DR. COHEN: This is a sculptural rendering of a circular plaque on a rosewood base commissioned by NCVHS inscribed for Delton’s lifelong commitment to public health. As Delton so eloquently said he’s been in the trenches from everybody’s point of view and has spent a lifetime of service to vitals. So we all appreciate it.
(Applause)
DR. ATKINSON: For one time in my life I am speechless. My wife should be here to hear that. But let me say that all of my years in public health and in health statistics I have enjoyed every role that I have been in. And a lot of it is due to the people that I’ve had the honor to work with, to learn from, and to grow from.
And I tell you it’s been a wonderful career, I probably won’t do December, Charlie and I are talking about March, my wife is talking about something else, but I do appreciate this, and I really appreciate the opportunity to have the opportunity to work with each and every one of you, and I hope to stay around to be a nuisance if anything else in terms of it, because I’ve just come to love this area of work, and that’s kind of why I’ve stayed with it for all this time.

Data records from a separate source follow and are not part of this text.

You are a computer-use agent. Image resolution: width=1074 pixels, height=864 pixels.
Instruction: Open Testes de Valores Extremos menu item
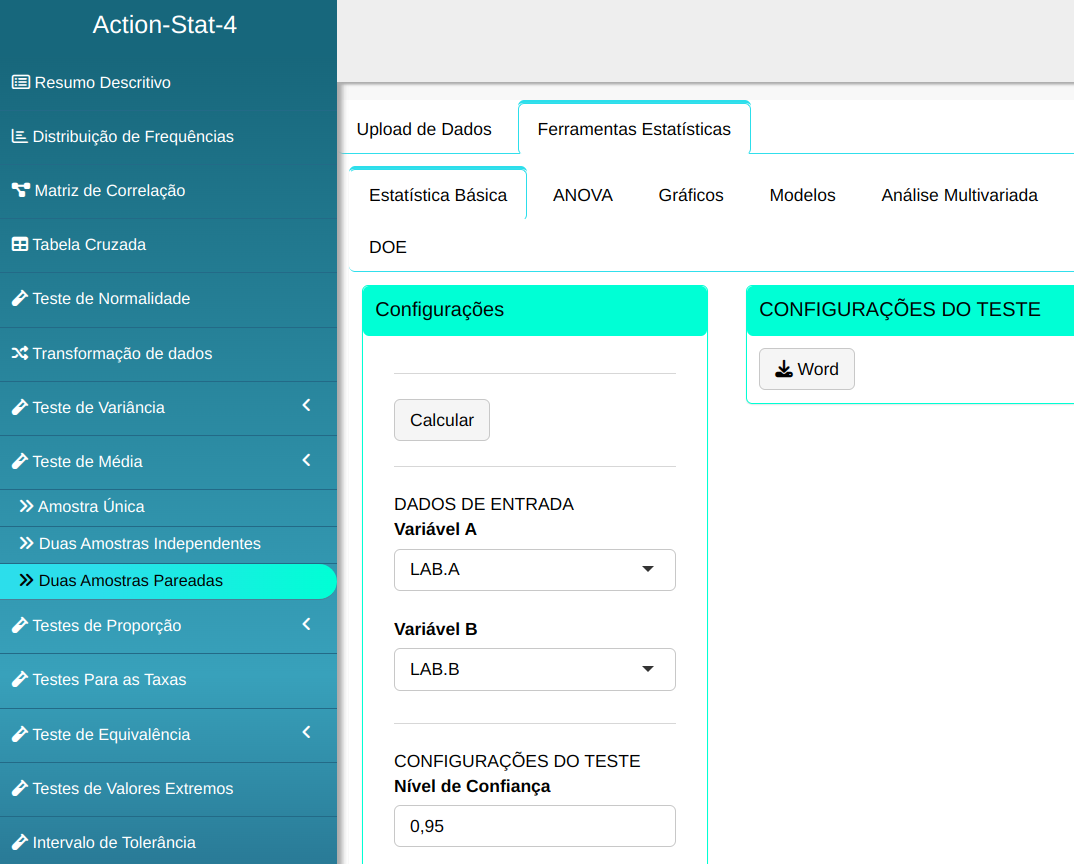pyautogui.click(x=132, y=788)
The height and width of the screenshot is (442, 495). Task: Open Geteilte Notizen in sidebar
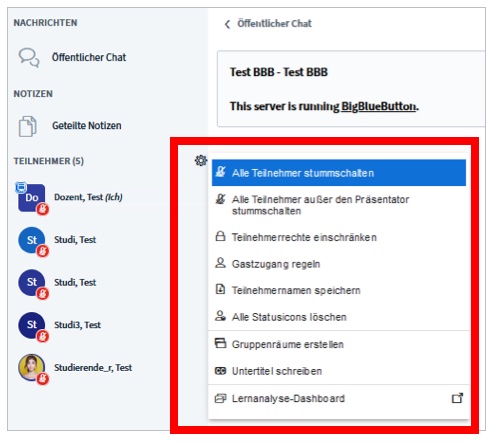87,126
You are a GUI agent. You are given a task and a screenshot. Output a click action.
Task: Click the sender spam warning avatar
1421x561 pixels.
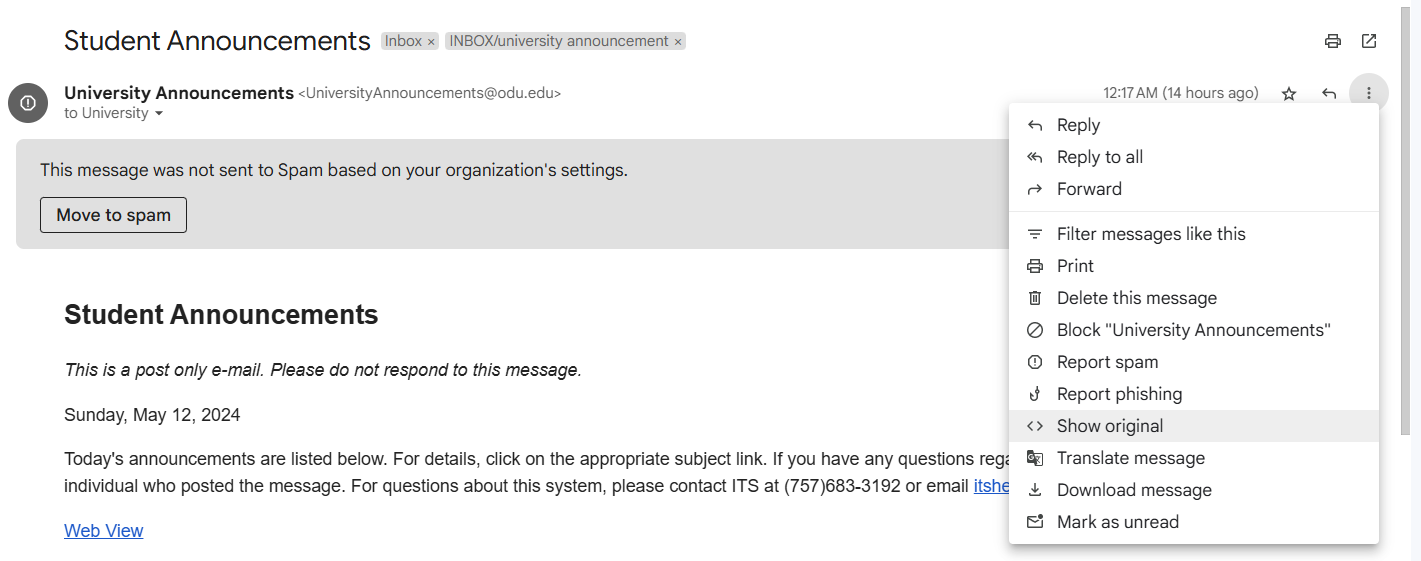[28, 103]
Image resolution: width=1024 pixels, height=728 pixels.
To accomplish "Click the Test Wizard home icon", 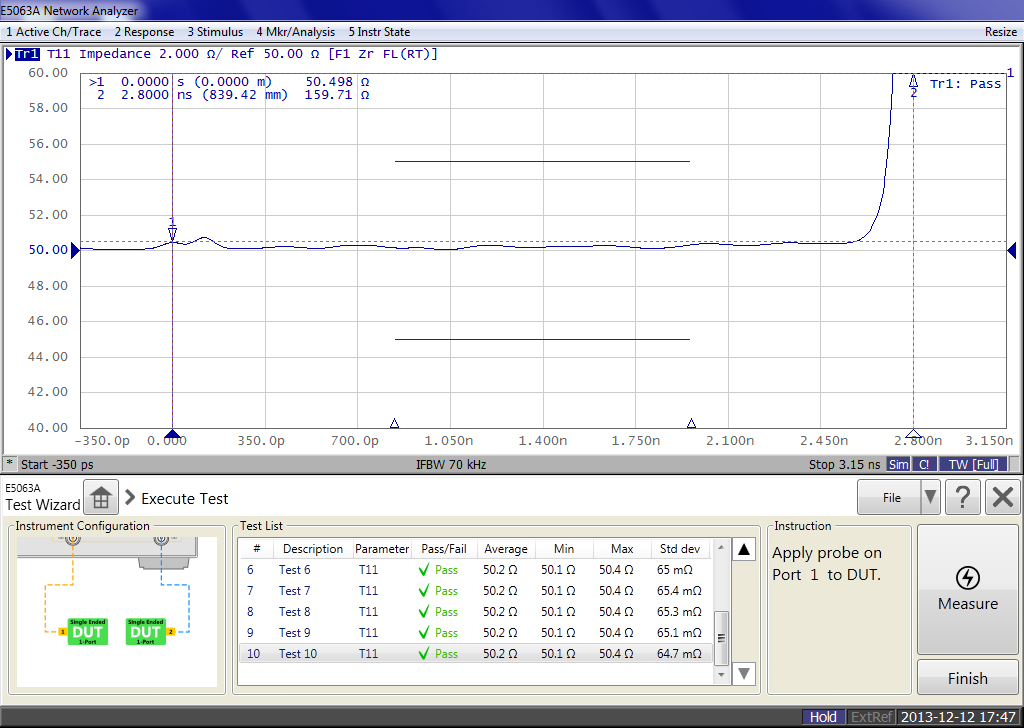I will click(x=100, y=498).
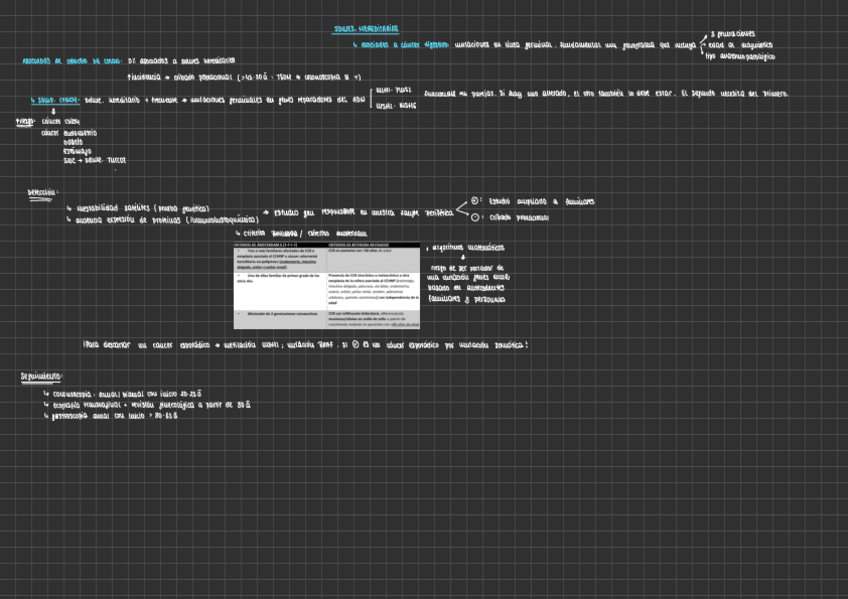Select the blue heading Asociados al cáncer de colon
The height and width of the screenshot is (599, 848).
(x=70, y=61)
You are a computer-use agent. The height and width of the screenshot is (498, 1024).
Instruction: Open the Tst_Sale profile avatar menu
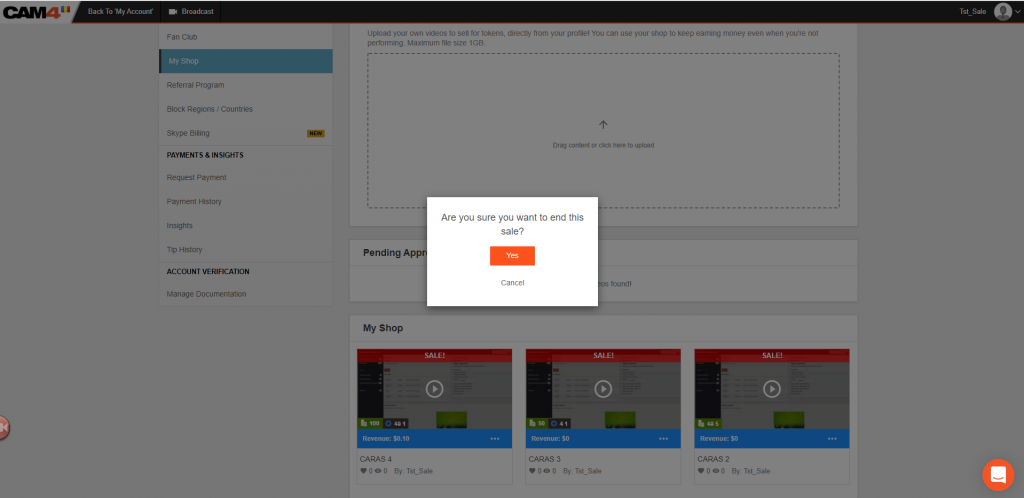point(1003,12)
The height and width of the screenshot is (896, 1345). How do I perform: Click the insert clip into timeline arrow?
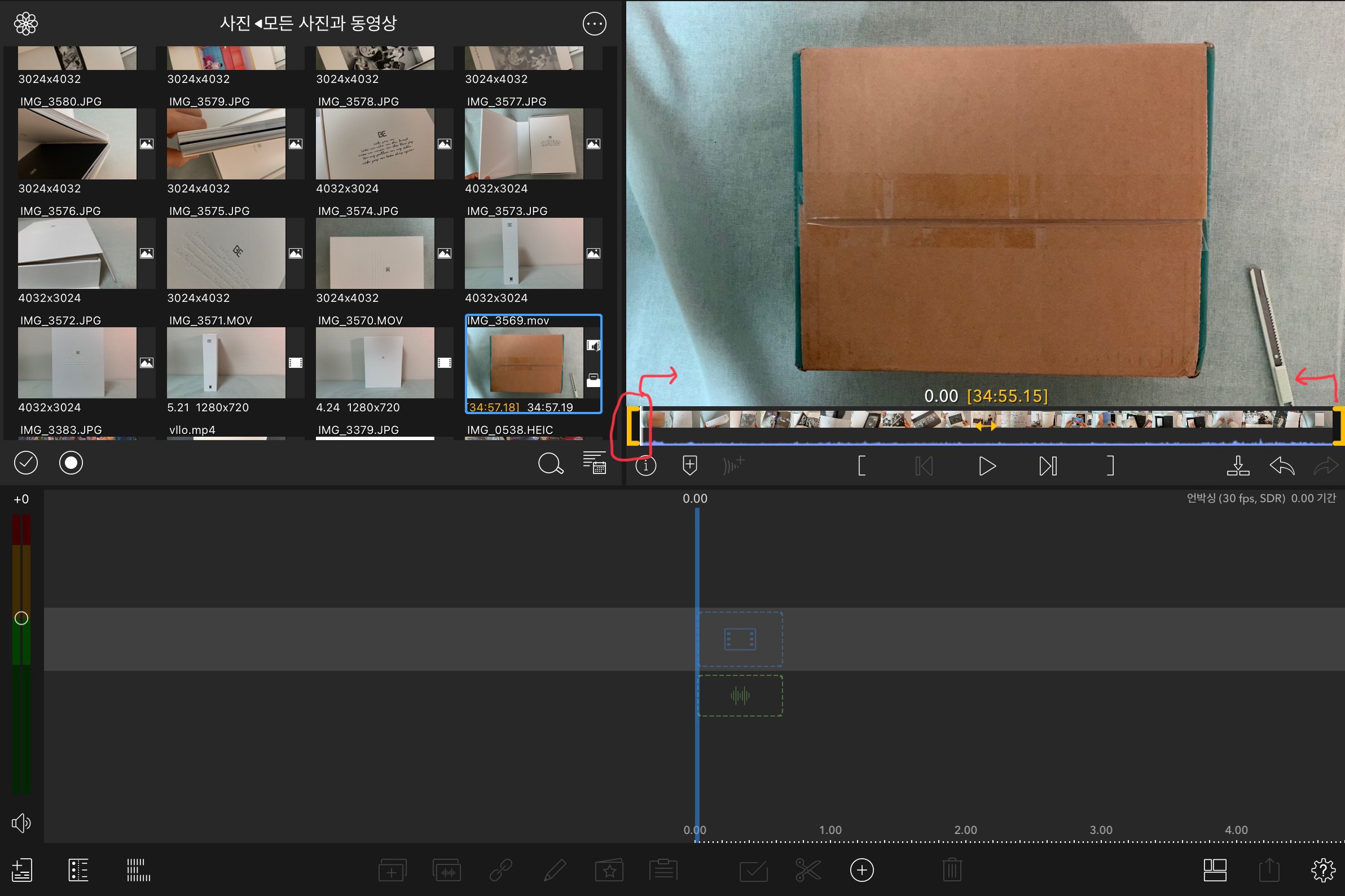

DR. COHEN: The wrap-up is pretty straightforward, not only should we be thanking Kate and all those in the planning committee, Helga and Vickey were, I addition to Dave and I, were o the planning committee. And everybody has done a just phenomenal job recruiting folks.
I really need to thank the participants who were incredibly thoughtful and just opened up all of our eyes to lots of different world views and who have given us a lot to think about as we move forward. And moving forward will be developing a report, and certainly will be before we issue any report share it with all the participants so they’ll be able to make sure that we quote them and reflect their ideas accurately.
One of the other things that the National Committee does is provide a letter to the Secretary with our recommendations. We’ll certainly consider providing recommendations to the secretary. All of the slides that you’ve seen over the last several days will be posted on our website. There’s a lot of really wonderful information in them to review.
And I think this is such a huge topic, we’ll also look for other ways to publicize and promote the learnings from these two days. So we’ve got quite a future ahead of us in terms of what we need to do. And as Bill said, there are tremendous resources here in this room, and we hope to call on you to help us with these activities. I want to thank everybody for making these last two days just an incredible learning experience, and hopefully one that will move vital statistics forward for a long time. So thank you all.